**Text:**
Original post made on Aug 2, 2022

A group of Menlo Park residents celebrated the kick-off of the Menlo Park Neighbors for Affordable Homes campaign on Sunday, July 31. The group was formed to oppose the Menlo Balance initiative.

Read the full story here Web Link posted Tuesday, August 2, 2022, 11:20 AM

Comments (22)

Posted by Peter Carpenter
a resident of Menlo Park: Park Forest
on Aug 2, 2022 at 1:00 pm

Peter Carpenter is a registered user.

It is great to see a group of well informed citizens willing to mobilize against the fear based Menlo Balance initiative which is both unwise from a policy perspective and would have the predictable consequence of neighborhoods voting in their own best interest to APPROVE density increases in other neighborhoods.


Posted by Stuart Soffer
a resident of Menlo Park: Linfield Oaks
on Aug 2, 2022 at 1:35 pm

Stuart Soffer is a registered user.

a) Like other putative housing projects near the bay, it may need to be abandoned if Indian skeletons are encountered when digging. That has happened in the past.

b) Whatever happened to living where you can afford? Like others do.

My parents were always renters. Even in Palo Alto. I got off that track by first renting downtown. Buying a condo downtown. Saving for a downpayment. And then buying a single family home (Also - find an enlightened realtor - and an enlightened bank. We have them here.)


And also - don't be afraid to use your real name - adds a lot of credibility when you do.

b)


Posted by MP Resident
a resident of Menlo Park: Downtown
on Aug 2, 2022 at 2:45 pm

MP Resident is a registered user.

Neighbors for Affordable Homes? Why not call it Menlo Together?

I hope Ms Rebosio updates her article to include the highly relevant addition that Adina Levin and Karen Grove are leaders of Menlo Together, the pro-density, pro-electrification and anti-natural gas group that has been deeply involved in city politics, and has close ties to three current members of our city council.

Ms Levin and Ms Grove are entitled to promote causes they believe in, but if the Almanac is going to report on their initiative, they owe it to their readers to get all the pertinent information out there so the public to come to their own conclusions.


Posted by Stuart Soffer
a resident of Menlo Park: Linfield Oaks
on Aug 2, 2022 at 3:30 pm

Stuart Soffer is a registered user.

Let me add that I am not unsympathetic.

Until I was 13 I grew up in a 1-bedroom apartment in a 6-story brick apartment building across from subway tracks,, where the bedroom was used by my parents. I slept in a hallway by the front door on a pull-out couch.

And I am grateful for the NYC school system, and Brooklyn Museum.



Posted by Belle Haven Resident
a resident of Menlo Park: Belle Haven
on Aug 2, 2022 at 4:38 pm

Belle Haven Resident is a registered user.

What ever happened to people living near where they work? That is not going to happen as long as only rich people can afford Menlo Park.


Posted by Mark Potter
a resident of Menlo Park: Downtown
on Aug 2, 2022 at 5:03 pm

Mark Potter is a registered user.

I am so grateful that my fellow citizens are standing up to the tribalism of Menlo Balance. The nimbyism that opposes and stifles affordable housing on the Peninsula is something that must be exposed and opposed.


Posted by Stuart Soffer
a resident of Menlo Park: Linfield Oaks
on Aug 2, 2022 at 5:15 pm

Stuart Soffer is a registered user.

[Records of locating words and elements]
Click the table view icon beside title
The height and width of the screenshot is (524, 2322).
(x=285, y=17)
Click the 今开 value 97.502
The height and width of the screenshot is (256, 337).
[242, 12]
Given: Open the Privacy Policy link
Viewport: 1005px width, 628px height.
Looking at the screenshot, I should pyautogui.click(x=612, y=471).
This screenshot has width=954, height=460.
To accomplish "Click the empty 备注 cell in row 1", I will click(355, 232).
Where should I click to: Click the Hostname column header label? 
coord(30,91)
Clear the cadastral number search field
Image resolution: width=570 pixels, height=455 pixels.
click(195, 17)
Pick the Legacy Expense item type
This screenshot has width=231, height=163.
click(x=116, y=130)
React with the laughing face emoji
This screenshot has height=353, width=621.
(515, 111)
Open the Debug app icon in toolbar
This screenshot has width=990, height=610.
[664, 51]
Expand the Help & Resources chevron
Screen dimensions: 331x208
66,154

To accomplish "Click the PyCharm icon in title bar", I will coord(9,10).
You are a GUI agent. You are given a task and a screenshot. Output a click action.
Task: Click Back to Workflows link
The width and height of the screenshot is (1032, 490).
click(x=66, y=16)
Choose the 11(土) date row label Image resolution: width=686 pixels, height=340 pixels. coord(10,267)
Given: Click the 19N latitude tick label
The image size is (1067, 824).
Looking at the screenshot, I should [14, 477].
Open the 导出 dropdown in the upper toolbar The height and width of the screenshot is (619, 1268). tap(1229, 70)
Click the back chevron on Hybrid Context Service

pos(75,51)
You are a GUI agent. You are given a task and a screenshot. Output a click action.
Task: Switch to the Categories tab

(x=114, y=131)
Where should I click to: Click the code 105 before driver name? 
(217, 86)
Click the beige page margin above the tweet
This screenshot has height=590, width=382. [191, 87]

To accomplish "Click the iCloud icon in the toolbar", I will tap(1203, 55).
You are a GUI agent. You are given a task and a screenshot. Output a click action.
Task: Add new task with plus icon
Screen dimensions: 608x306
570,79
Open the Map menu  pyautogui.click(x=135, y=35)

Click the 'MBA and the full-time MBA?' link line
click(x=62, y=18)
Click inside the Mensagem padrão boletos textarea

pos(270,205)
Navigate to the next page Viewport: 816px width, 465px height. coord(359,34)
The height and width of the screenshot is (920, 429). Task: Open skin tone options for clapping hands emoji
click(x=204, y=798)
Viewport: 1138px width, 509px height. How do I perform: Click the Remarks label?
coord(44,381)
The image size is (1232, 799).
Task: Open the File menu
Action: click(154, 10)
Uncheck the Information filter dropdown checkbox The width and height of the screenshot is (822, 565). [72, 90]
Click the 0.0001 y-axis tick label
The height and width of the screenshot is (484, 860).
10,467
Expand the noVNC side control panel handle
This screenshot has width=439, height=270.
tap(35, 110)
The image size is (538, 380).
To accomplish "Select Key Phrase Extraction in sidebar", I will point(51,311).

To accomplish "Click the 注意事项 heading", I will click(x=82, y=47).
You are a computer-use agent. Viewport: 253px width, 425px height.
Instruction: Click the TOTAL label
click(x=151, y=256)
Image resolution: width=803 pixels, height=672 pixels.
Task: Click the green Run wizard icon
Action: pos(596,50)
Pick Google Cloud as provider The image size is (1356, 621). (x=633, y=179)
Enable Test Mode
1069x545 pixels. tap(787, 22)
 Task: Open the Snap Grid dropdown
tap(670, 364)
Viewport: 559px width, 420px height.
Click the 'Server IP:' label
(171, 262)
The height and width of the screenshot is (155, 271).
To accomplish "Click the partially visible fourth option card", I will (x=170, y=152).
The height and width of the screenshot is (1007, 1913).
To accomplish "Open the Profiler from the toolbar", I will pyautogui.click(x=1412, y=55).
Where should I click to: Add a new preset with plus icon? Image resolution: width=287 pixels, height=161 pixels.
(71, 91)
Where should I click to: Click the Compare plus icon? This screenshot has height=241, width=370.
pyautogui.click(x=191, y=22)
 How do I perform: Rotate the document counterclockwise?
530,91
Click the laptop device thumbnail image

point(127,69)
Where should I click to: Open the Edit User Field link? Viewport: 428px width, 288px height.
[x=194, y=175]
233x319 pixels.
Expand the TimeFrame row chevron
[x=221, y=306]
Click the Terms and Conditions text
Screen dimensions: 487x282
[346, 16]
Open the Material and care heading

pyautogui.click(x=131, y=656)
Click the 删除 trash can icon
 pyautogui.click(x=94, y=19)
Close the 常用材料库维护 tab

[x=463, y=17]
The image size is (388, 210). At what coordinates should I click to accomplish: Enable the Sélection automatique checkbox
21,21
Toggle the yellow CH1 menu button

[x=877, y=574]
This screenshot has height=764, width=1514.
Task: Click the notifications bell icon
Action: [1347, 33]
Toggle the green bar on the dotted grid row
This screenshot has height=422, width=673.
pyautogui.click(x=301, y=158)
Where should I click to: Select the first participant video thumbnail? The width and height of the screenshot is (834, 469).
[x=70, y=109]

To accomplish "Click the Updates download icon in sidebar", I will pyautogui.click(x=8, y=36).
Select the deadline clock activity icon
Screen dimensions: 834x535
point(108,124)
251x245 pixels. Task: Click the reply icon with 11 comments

**To do:** According to the Menlo Park forum thread above, what was the Menlo Park Neighbors for Affordable Homes group formed to oppose?

**Solution to this task:** The Menlo Balance initiative.